Tout cela pourtant n’arrive que bien, bien, bien loin après le plus léger de mes soucis sur ce qui nous intéresse tous les deux et je donnerais tout le fond et le tréfondsb de mes AFFAIRES pour un sourire de toi. Voilà la vraie vérité. Cher adoré, tâche d’avoir le cœur plus content tantôt et viens plus vite m’en donner la nouvelle. Je t’adore.

Juliette

BnF, Mss, NAF 16366, f. 364-365
Transcription de Magali Vaugier assistée de Guy Rosa

a) « disparus ».
b) « tréfond ».


Guernesey, 22 novembre 1855, jeudi après-midi, 1 h. ½

Je prête l’oreille malgré moi à tous les bruits et à tous les pas dans l’espoir de deviner ta présence dans l’un d’eux. Mais jusqu’à présent je m’exerce l’ouïe inutilement et je fatigue mon attention sans aucun profit car je n’entends que la toux de Cahaigne et les courses désordonnées du petit Préveraud en proie à l’eau de SEDLITZ [4], possession qui lui laisse encore le loisir de jurer, grogner et de niaiser à propos de tout et d’autres choses. Quant à sa petite femme, pourvu qu’elle puisse tailler, rogner et tirer des points, elle est heureuse et son mari lui paraît le plus adorable des bourgeois.
Il a reçu, le mari Préveraud, des imprimés pour toi venant de Jersey mais qui avaient été emportés par mégarde hier jusqu’à Southampton. Il y en a de la part de Ratier et de la part de Rondeau. Il est probable que tu en as reçu de pareils directement. Quant à moi, j’ai reçu L’Homme [5] que je n’ai pas encore pris le temps de lire pour ne pas retarder ta copire ni mes restitus. Voilà toutes mes nouvelles, mon cher petit homme, voyons maintenant les vôtres. Surtout pas de restrictions ni de réticences sur rien, en rien et pour rien. En attendant, je vous aime en toute confiance et je vous souris de toute mon âme. J’y ai d’autant plus de mérite que je sais que vous ne pourrez pas me donner mon VENDREDI [6] demain. Je savais bien que si je te laissais jamais entamer je ne pourrais plus les ravoir ou bien difficilement, ce pauvre VENDREDI, mais je ne lâcherai pas prise tout à fait quand je devrais m’y cramponner des pieds, des mains et des dents. Tenez-vous pour averti et tâchez de me rendre le plus prochain de vos jours en échange des miens que vous m’avez si indûment pris. En attendant, aimez-moi le plus fort que vous pourrez. Quant à moi, je vous adore sans effort.

Juliette

BnF, Mss, NAF 16376, f. 366-367
Transcription de Magali Vaugier assistée de Guy Rosa

Notes

[1Les Adèle sont mécontentes du choix de Guernesey comme lieu d’exil.

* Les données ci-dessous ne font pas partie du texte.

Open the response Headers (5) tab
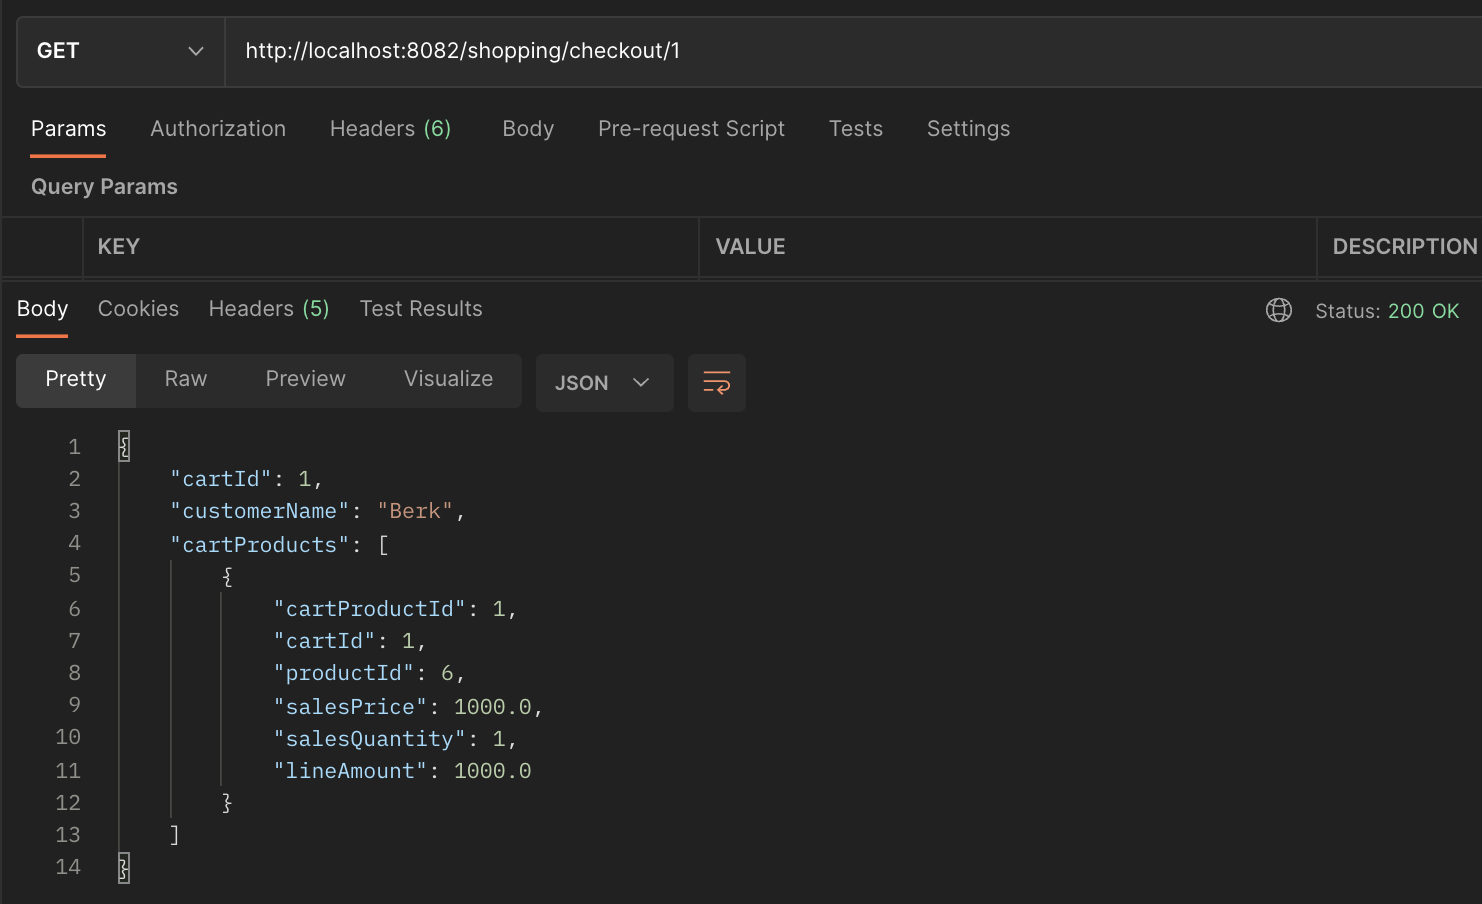Viewport: 1482px width, 904px height. (x=268, y=308)
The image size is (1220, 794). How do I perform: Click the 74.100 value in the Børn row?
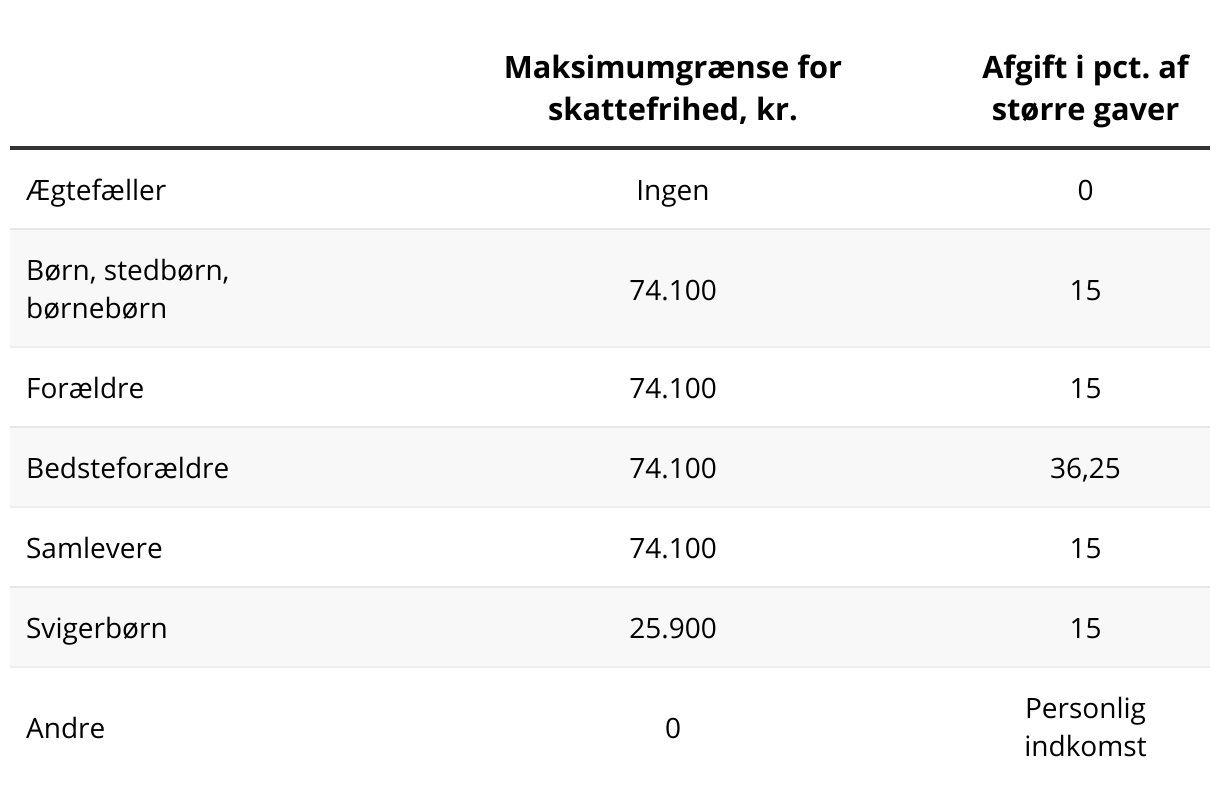[x=672, y=290]
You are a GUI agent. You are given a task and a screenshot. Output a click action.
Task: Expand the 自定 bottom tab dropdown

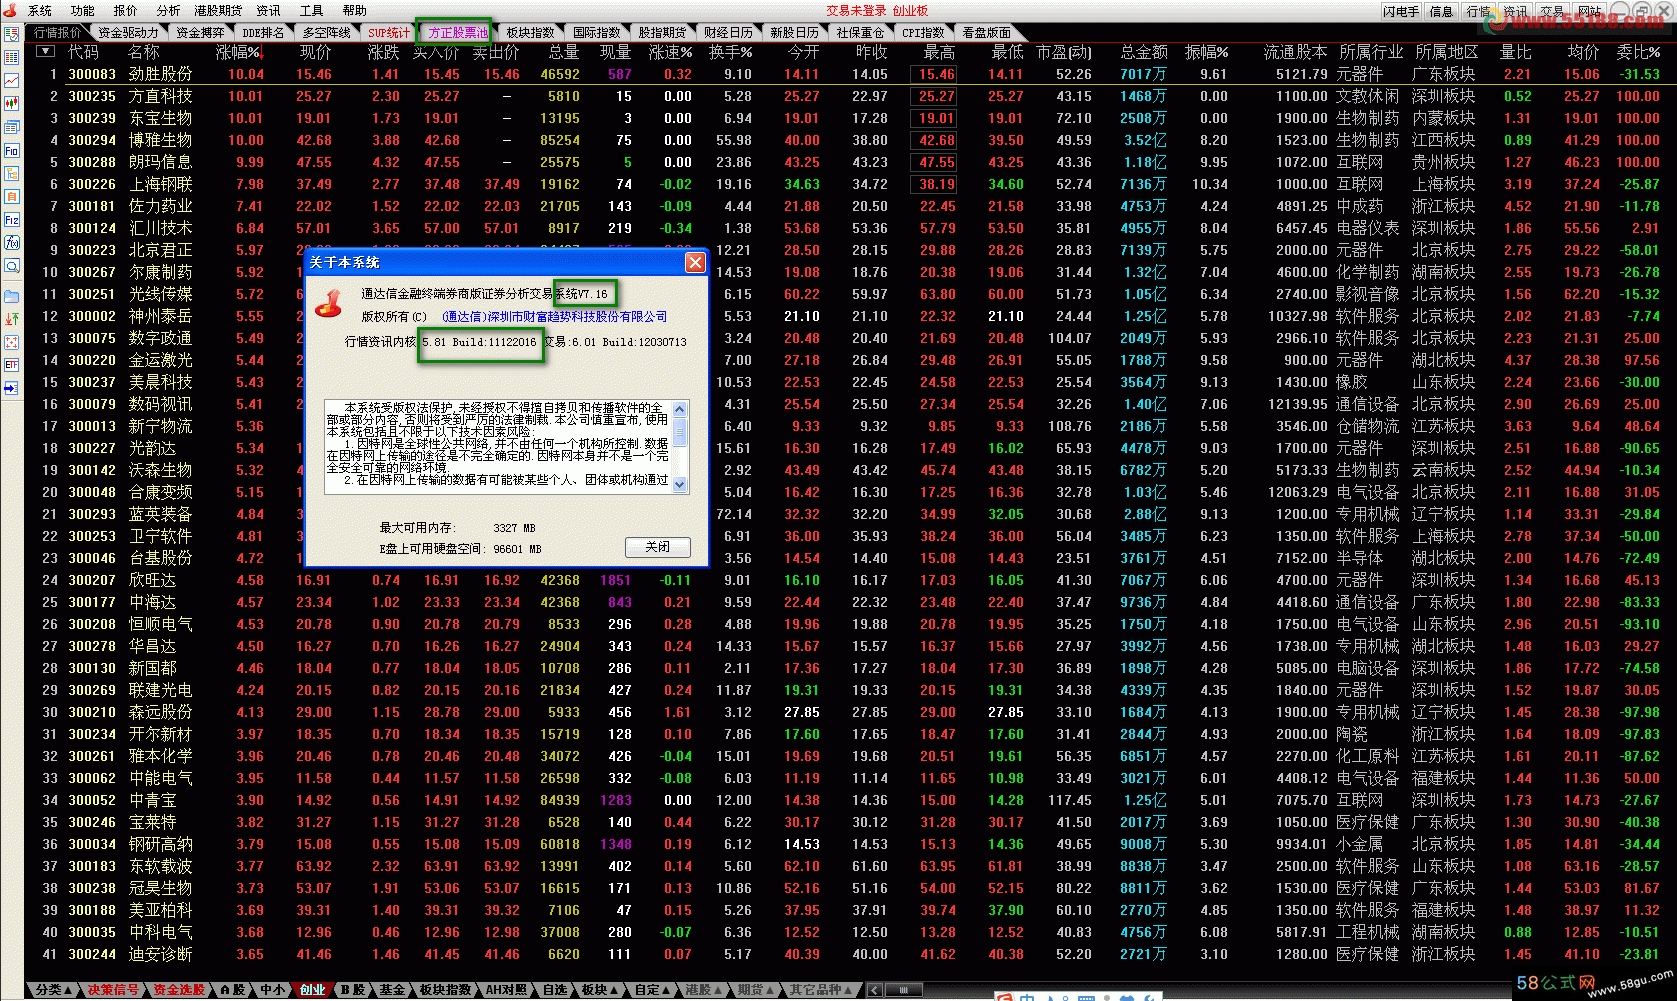coord(653,990)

[2Après son séjour au Crown Hotel (où logent aussi les Préveraud, ce qui lui fait de la compagnie), Juliette emménagera 8 rue Havelet mi-décembre.

[3Julie Rivière s’occupe des affaires de Juliette à Paris.

[4L’eau de Sedlitz (village de Bohème) est une « eau minérale froide et chargée d’une assez forte proportion de magnésie, qui la rend purgative ».

[5Journal des proscrits, voir la note de la lettre du 1er mars.

[6Hugo a pris l’habitude de venir dîner chez elle le vendredi.